The Core is the main element of Virtual Mate. It is a wireless, Bluetooth-enabled masturbator that includes real-time motion tracking, and a sensitive internal sensor to give ‘feedback’ to the Virtual Mate video game. The game comes with a main model called Shelia, a white, busty woman, ready for any kind of sex. She comes with a database of animations, facial expressions, and responses to every type of thrust.
The Virtual Mate can be used on a smartphone, a tablet, a computer and with a VR headset. Once the player turns on the Core, slides it over his erection, the realistic 3D model responds. Because the animations are based on the player’s movement and ways of having sexual relationships, each experience is supposed to be different for everyone.
Screen Shot spoke to Jeff Dillon, the CEO of Virtual Mate, about what this sex tech innovation means for the future of relationships, and what’s next on the company’s agenda. “Our goal is to create an experience so real it will be hard to tell what is real and what isn’t. This starts with a mental connection to the Virtual Mate character and the more personal we can make it, the better the mental connection,” Dillon shared. In his mind, anyone owning a Virtual Mate will soon be able to create their own perfect sexual fantasy—something that sounds both exciting and somehow worrying.
On its Twitter account, the company is currently running a contest where users can vote for who they’d like to see Virtual Mate create as its new avatars—from Kim Kardashian to pornstars. When asked about whether he ever worries about how Virtual Mate could influence the way we behave in real life relationships, Dillon admits that he simply doesn’t. Sharing where the idea came from in the first place, he says that “One of the reasons we came up with this concept was because my wife had a difficult pregnancy and post-birth, so it impacted our sex life. Because the Virtual Mate character is not a real person, my wife doesn’t feel like it is cheating, and she isn’t threatened by a digital character.”
Although Dillon makes a fair point—after all a virtual ‘girlfriend’ is not real—the sense of attachment that could develop over time between a user and the virtual partner could still cause some to become jealous. It could even affect a user’s ability to connect with real potential partners. Dillon explains that he wants to “fill a void where traditional relationships break down,” because “traditional relationships are not for everyone.” In other words, Virtual Mate would be there for users as an alternative relationship and sexual release. And isn’t that what makes this technology so strange, the idea that your partner might not need you that much for the intimate aspects of your relationship?
No one has the answer to that question just yet, as only time will tell.
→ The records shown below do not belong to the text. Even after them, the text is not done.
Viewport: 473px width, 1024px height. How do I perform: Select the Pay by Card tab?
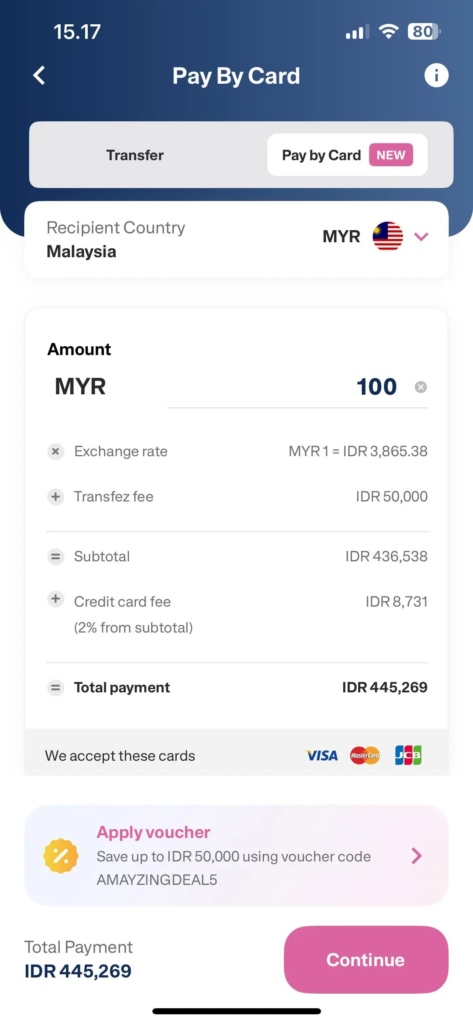(347, 155)
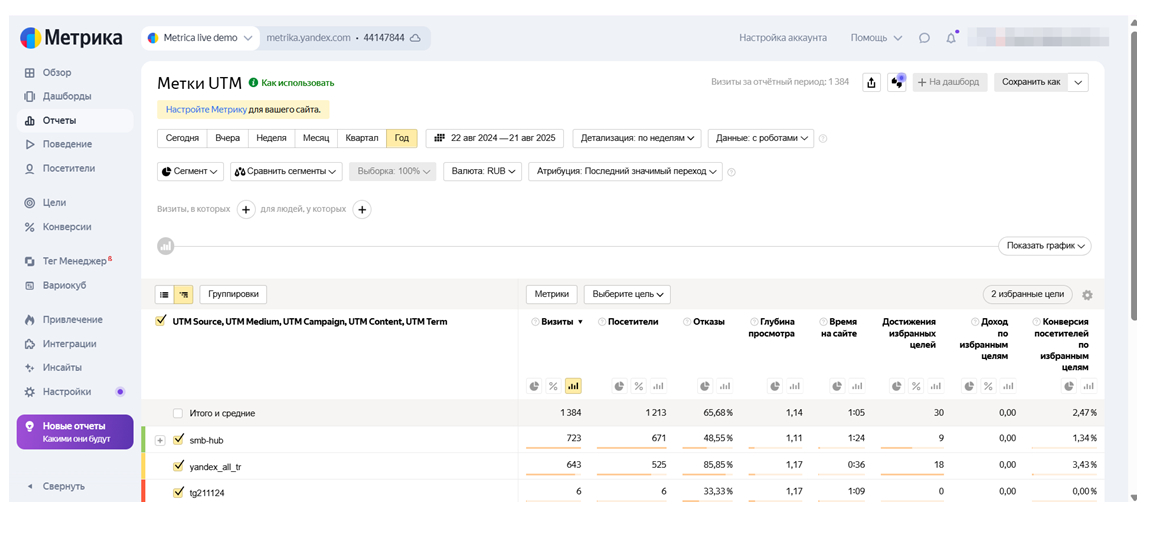Expand the smb-hub row tree
Image resolution: width=1149 pixels, height=553 pixels.
(160, 440)
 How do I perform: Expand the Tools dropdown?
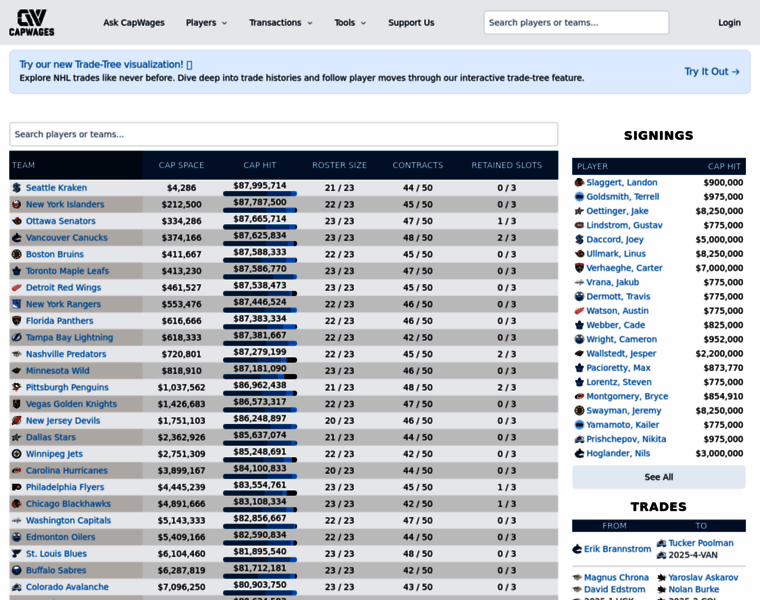click(x=350, y=23)
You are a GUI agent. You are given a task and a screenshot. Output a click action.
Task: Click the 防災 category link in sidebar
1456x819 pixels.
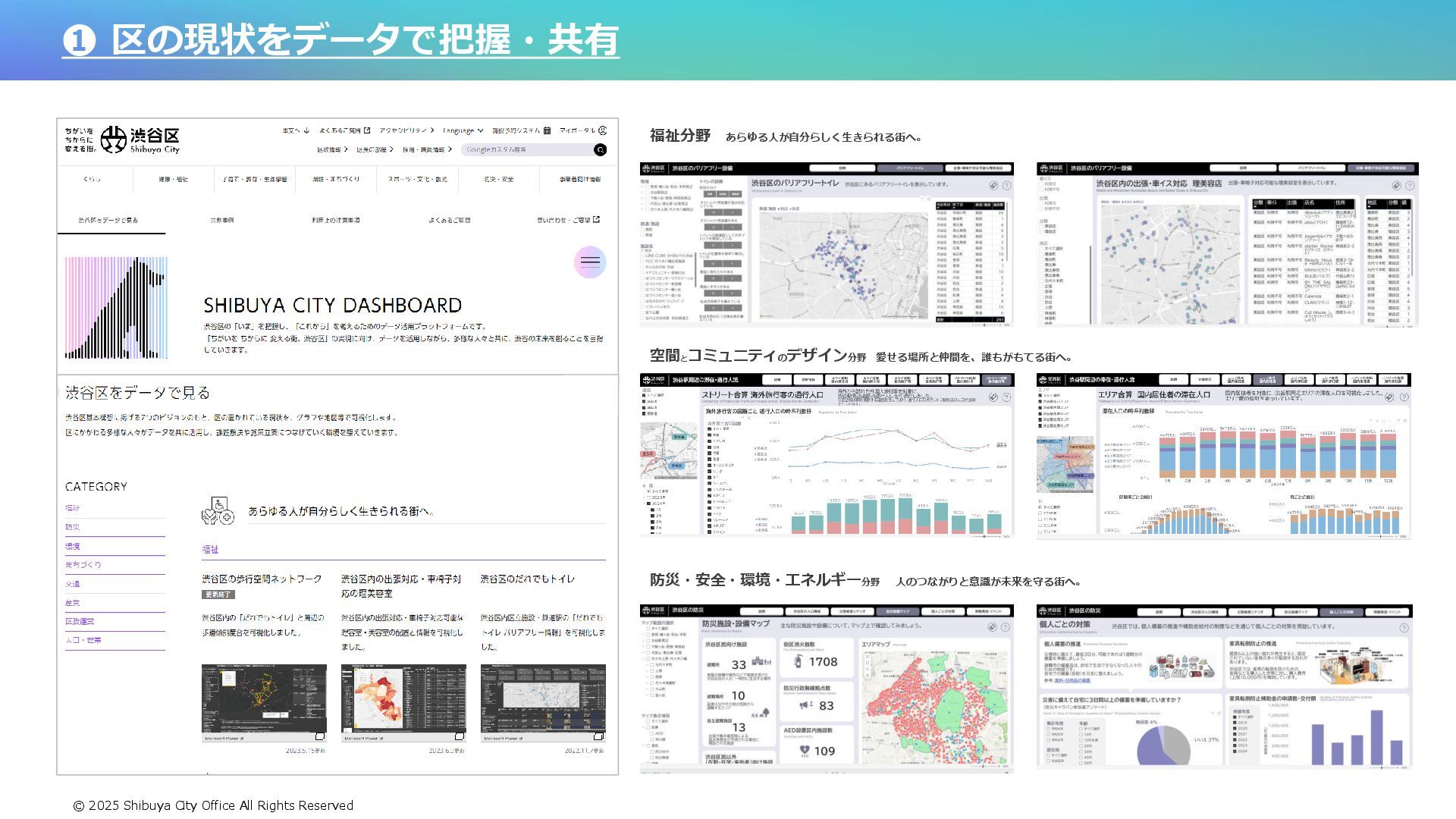pos(73,527)
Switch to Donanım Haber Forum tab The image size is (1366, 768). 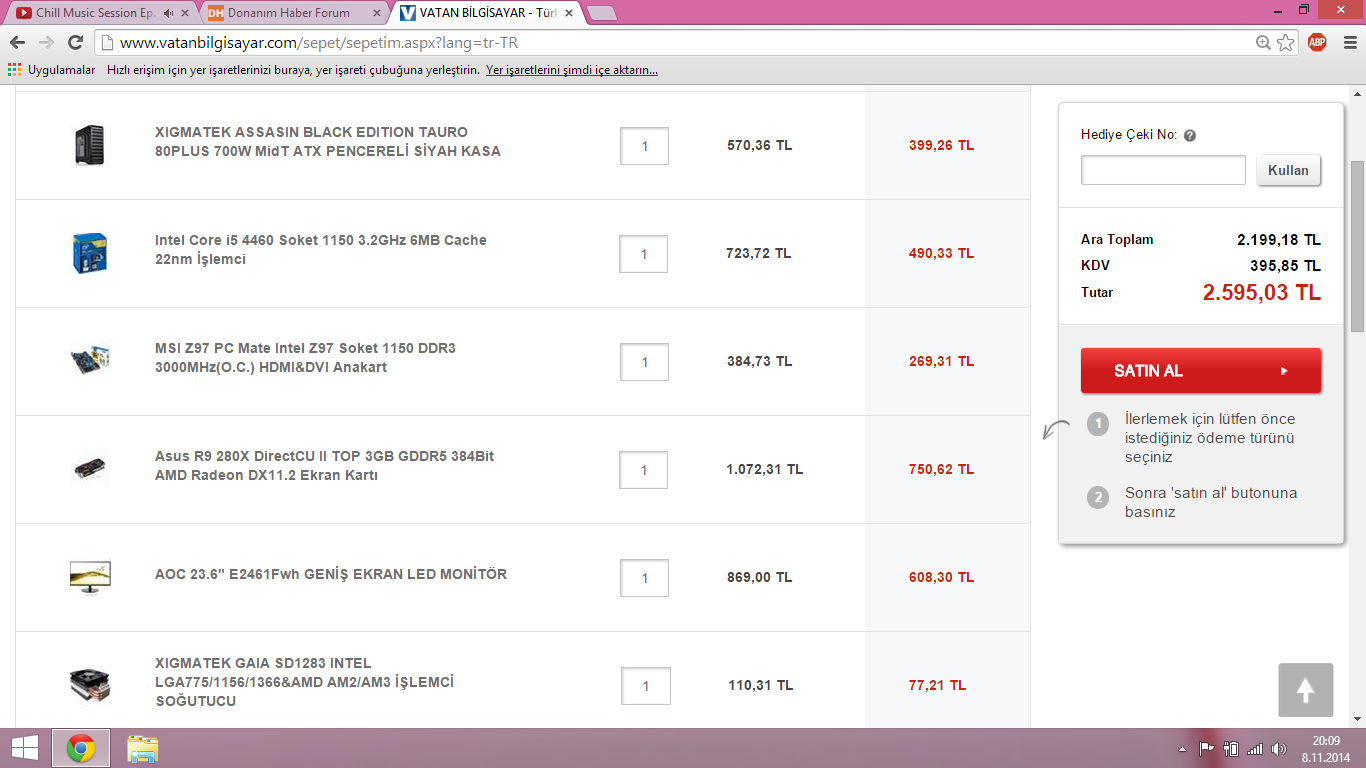[290, 13]
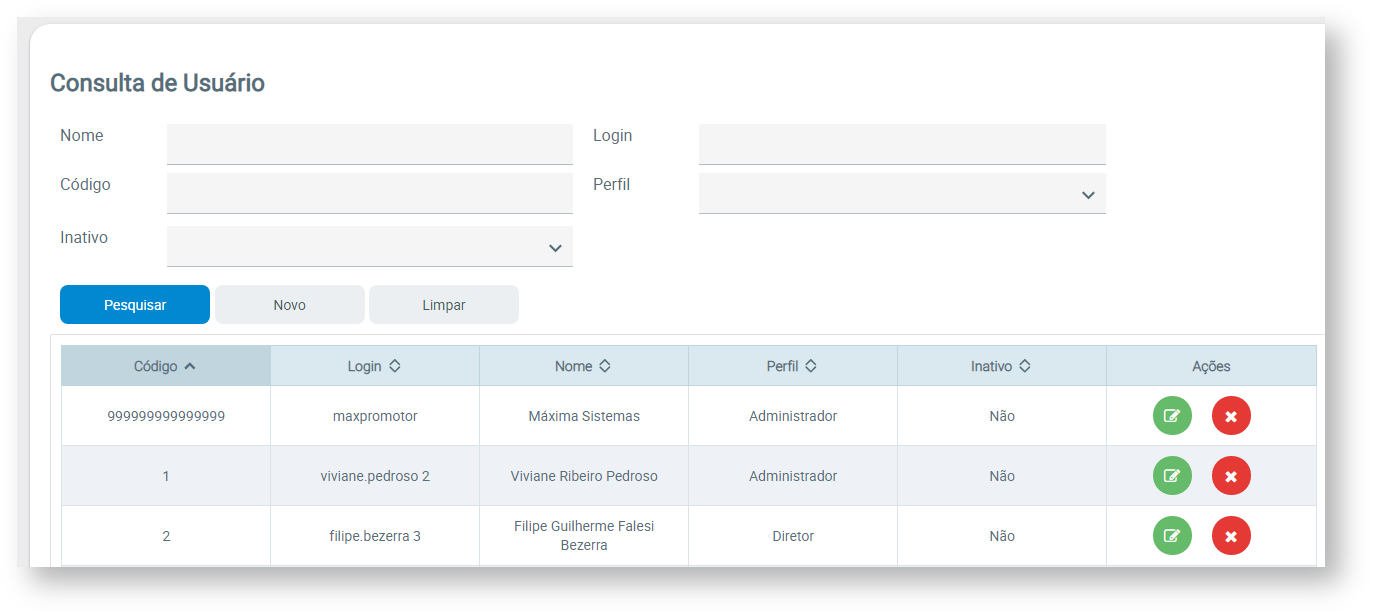Edit the filipe.bezerra 3 user
Viewport: 1373px width, 615px height.
click(x=1172, y=536)
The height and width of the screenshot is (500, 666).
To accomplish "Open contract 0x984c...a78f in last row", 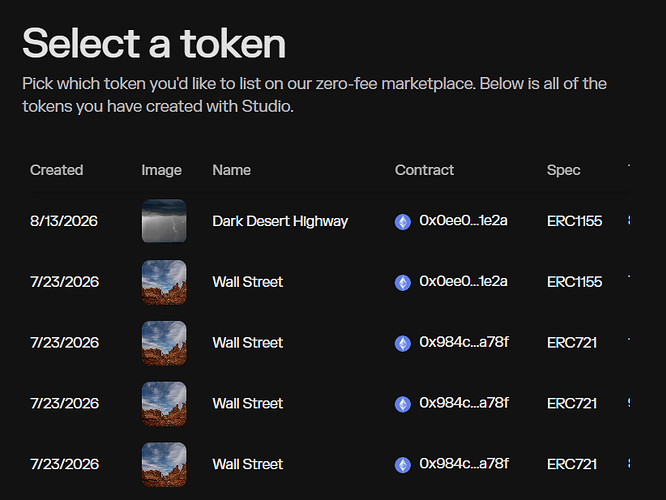I will pyautogui.click(x=464, y=463).
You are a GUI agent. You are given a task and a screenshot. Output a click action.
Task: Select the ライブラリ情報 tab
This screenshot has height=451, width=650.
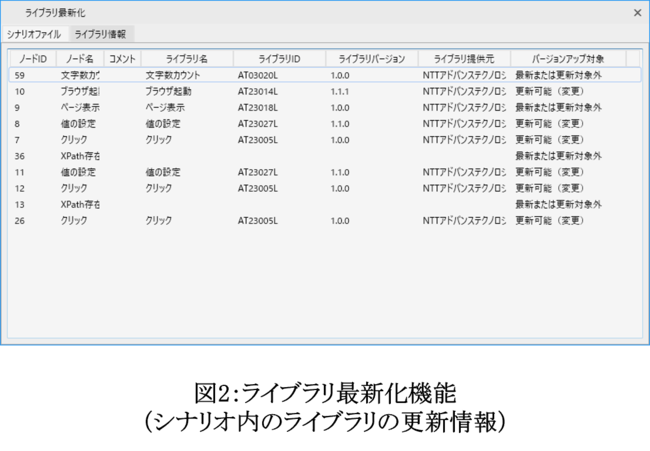coord(100,34)
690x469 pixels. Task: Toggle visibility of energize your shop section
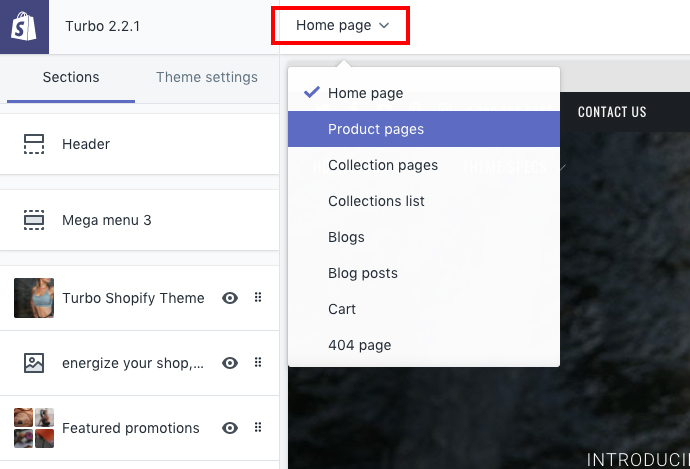(x=230, y=363)
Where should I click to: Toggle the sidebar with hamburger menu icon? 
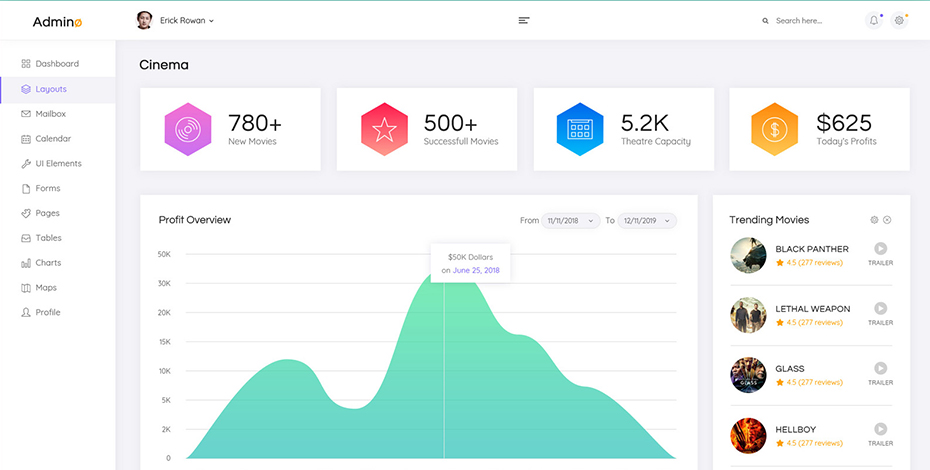pyautogui.click(x=524, y=20)
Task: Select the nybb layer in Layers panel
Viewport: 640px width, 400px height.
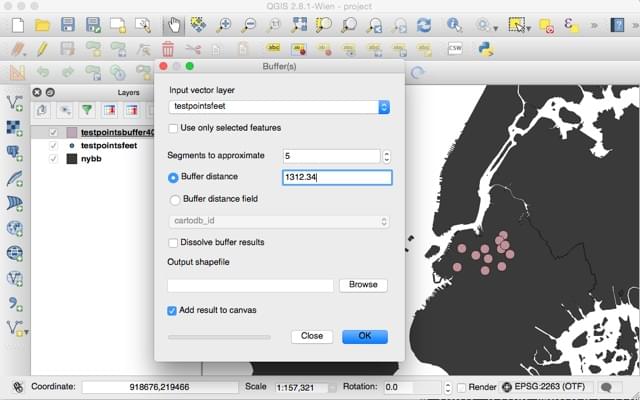Action: (x=92, y=159)
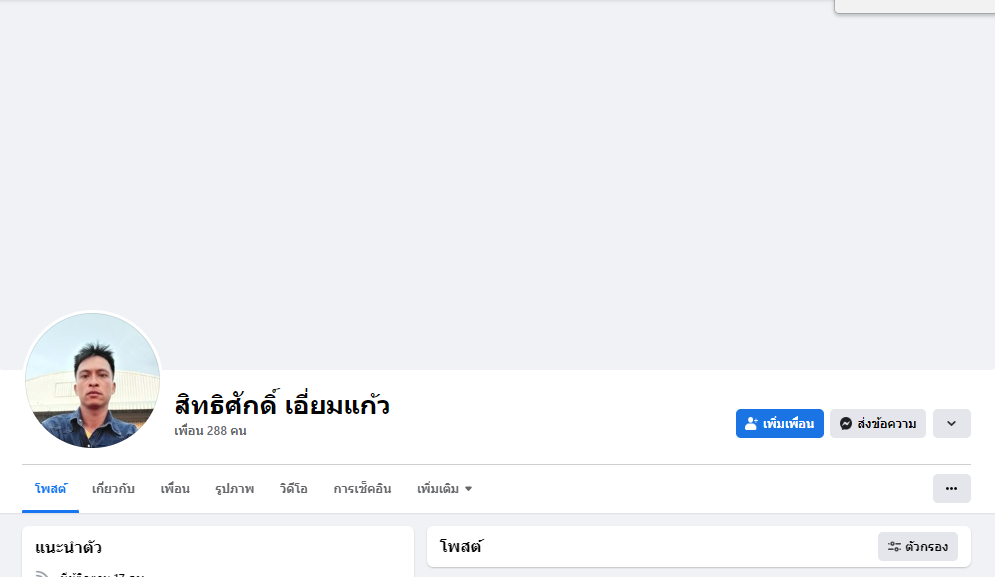
Task: Show the วิดีโอ tab
Action: [x=294, y=489]
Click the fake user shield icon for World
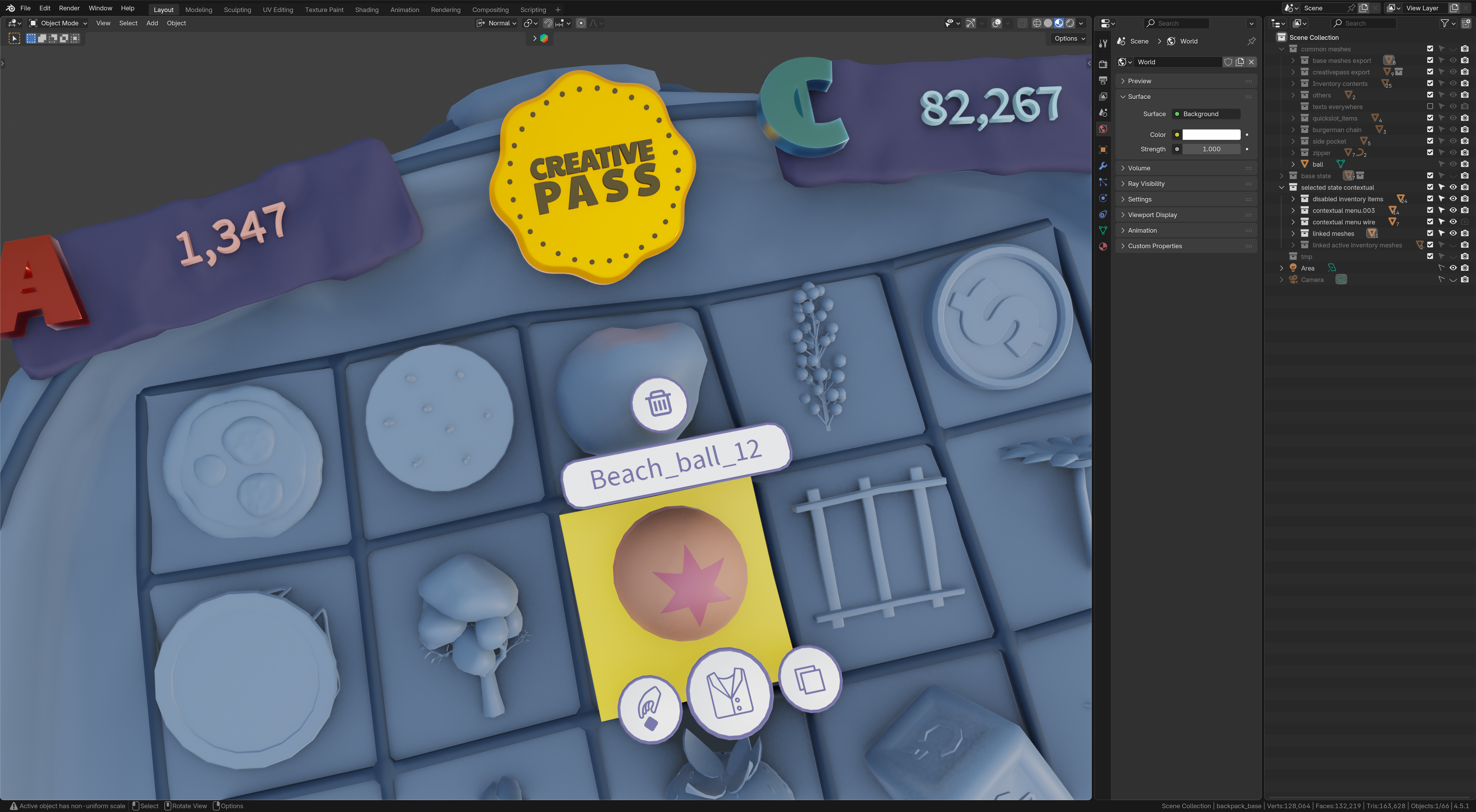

In the meantime, Virtual Mate is already working on expanding its reach to more users. “We are already in research and development for a product for women, which will be a haptic silicone dildo that will simulate the male erection and get harder the more aroused the Virtual Mate character gets. The silicone dildo will also be able to thrust in and out while changing speeds and motion,” Dillon explained. The company is also exploring lesbian and gay options, for the Core as well as the available virtual partners.
The possibilities for this new technology and the many concepts that could derive from it are endless. Dillon said that he and his company “are getting in front of this market, and intend to lead the way in virtual product capabilities.” The future of intimacy is here, and it’s as mind-blowing and scary as it sounds.